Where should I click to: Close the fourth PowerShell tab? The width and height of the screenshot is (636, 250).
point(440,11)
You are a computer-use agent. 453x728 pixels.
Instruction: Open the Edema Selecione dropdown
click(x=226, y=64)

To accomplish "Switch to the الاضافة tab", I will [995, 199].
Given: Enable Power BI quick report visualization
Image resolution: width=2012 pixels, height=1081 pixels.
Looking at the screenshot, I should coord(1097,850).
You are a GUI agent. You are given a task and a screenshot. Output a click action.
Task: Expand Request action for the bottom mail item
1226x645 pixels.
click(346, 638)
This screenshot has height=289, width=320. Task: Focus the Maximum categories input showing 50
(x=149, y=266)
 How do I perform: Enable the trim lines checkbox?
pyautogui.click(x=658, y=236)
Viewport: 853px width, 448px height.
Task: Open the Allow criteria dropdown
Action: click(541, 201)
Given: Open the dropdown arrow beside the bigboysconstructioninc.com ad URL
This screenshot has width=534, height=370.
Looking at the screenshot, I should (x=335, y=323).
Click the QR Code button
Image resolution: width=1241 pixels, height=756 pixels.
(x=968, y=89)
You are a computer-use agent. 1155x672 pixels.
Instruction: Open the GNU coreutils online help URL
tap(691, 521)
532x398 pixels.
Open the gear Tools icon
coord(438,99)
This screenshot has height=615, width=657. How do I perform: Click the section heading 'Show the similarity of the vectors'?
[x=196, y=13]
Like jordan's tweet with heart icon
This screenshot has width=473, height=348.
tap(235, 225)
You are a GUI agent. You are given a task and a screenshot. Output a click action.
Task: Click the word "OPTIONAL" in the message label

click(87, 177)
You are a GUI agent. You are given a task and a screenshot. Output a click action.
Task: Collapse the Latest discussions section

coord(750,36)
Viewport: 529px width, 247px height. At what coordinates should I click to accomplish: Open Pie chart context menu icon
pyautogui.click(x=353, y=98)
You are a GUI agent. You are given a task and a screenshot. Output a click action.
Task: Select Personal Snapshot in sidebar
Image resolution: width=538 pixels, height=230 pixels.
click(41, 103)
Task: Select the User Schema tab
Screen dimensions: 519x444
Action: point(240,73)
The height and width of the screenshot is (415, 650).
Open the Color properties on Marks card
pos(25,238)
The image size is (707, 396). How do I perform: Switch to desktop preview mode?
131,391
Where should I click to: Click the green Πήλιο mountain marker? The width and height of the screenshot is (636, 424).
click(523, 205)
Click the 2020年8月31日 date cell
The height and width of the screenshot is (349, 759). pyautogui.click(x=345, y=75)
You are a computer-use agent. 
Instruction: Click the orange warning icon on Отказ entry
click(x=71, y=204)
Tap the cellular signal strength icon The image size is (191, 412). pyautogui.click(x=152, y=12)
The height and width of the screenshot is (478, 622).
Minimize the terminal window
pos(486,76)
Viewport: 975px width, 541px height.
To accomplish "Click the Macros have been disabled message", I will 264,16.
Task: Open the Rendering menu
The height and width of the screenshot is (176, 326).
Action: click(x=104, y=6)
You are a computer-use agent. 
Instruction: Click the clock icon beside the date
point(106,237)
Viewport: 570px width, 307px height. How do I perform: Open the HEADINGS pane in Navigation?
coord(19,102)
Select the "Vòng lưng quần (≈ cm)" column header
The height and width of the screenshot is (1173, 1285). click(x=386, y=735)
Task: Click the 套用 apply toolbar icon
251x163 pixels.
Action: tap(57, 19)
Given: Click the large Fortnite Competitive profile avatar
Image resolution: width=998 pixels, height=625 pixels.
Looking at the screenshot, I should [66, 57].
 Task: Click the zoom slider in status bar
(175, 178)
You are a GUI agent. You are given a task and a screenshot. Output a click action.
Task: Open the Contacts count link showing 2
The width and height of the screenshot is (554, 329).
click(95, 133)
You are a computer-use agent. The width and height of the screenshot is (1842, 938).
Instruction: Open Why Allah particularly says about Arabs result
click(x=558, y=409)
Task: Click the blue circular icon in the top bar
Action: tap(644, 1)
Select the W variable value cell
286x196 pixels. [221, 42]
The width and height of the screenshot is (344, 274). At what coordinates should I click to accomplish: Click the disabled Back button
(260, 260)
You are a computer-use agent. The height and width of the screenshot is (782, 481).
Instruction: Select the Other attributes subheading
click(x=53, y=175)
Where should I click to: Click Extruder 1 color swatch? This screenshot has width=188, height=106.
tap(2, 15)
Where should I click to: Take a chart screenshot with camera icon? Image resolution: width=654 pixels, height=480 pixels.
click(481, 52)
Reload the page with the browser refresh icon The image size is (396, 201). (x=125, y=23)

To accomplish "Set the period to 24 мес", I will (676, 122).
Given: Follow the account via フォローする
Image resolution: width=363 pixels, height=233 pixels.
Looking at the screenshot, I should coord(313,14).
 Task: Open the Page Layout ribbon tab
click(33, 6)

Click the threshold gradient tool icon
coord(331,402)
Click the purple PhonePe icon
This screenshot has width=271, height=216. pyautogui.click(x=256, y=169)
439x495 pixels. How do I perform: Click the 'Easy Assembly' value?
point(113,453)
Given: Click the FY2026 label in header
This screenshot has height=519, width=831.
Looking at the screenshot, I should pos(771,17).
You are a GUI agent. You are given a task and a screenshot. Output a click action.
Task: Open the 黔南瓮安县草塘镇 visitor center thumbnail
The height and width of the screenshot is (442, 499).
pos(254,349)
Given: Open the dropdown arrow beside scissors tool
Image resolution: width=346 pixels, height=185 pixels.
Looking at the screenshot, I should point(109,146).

--------------------------------------------------

» TASK DIRECTIONS:
Once you have counted the lines of the records holding the string "computer", state that number with no other words.

» RESULT BELOW:
6